The codebook Ben Tallmadge has delivered to Abe Woodhull in Episode 107, “Mercy Moment Murder Measure” represents an important chapter in the history of cryptography. Inventing a workable code to encipher correspondence and transmit secret messages was a very tall order for Ben as a neophyte intelligence chief. One of the disadvantages of being so new to his job was that there were no instruction manuals or rulebooks for Tallmadge to follow — instead, he had to create on the fly. Smartly, he opted for a simple code key that would be easy for an agent to use and decode.
Tallmadge’s codebook had roots in the earliest incarnations of cryptography dating back to the 16th century. The Ave Maria cipher was created by Johannes Trithemius, a young priest and the author of the 1518 book Polygraphiae, the first book on the subject of cryptography. The cipher had its roots in the masking of information in Latin phrases and prayers. Trithemius, like many men of the cloth at the time, had superb abilities to translate Hebrew, Greek and Latin, which proved useful in creating the cipher. A sender would substitute a corresponding word for each letter of the text to form a coherent prayer, thus hiding the secret message. While Trithemius’ cipher was clever, it was laborious to use an entire word to replace a single letter.
New ground in coding would be broken in the 17th and 18th centuries. French cryptographer Antoine Rossignol mastered a system of coding that used a two-part nomenclator with one basic principle: turning words into numbers. Years later, this would become the springboard for what is known as a “stream cipher,” where the encrypter and the decrypter share the same text for their correspondence. Using the stream cipher as a foundation, Tallmadge decided to make some changes to the codebook he was creating for his young, inexperienced agent. He opted for the simpler one-part nomenclator and decided to use a readily available tome as the sourcebook. The 1777 London edition of Entick’s Spelling Dictionary became the touchstone for enciphering all secret correspondence. The Culper Cipher was born.
Tallmadge selected 710 words, as he zeroed in on the terms he thought would be most useful. Works like “county,” “artillery,” “troops” and so forth were written alphabetically in the left hand column of the dictionary and numbered consecutively. The title of Episode 107, “Mercy Moment Murder Measure,” was derived directly form the the codebook, with those words given the numbers 385 to 388, respectively.

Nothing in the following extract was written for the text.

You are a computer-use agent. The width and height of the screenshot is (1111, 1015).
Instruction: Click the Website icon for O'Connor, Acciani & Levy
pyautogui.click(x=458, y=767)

Tallmadge also added 53 numbers running from 711 to 763 to represent proper names, including the names of his agents, important figures, and places they encountered. Long Island was 728, New York was 727, General Washington was 711 and the key agent operative, Samuel Culper, was 722. The correspondence looked like a string of words and numbers jumbled together, making it very difficult to decode. While not the most complex code, it did the most important job, which was to keep hidden messages hidden.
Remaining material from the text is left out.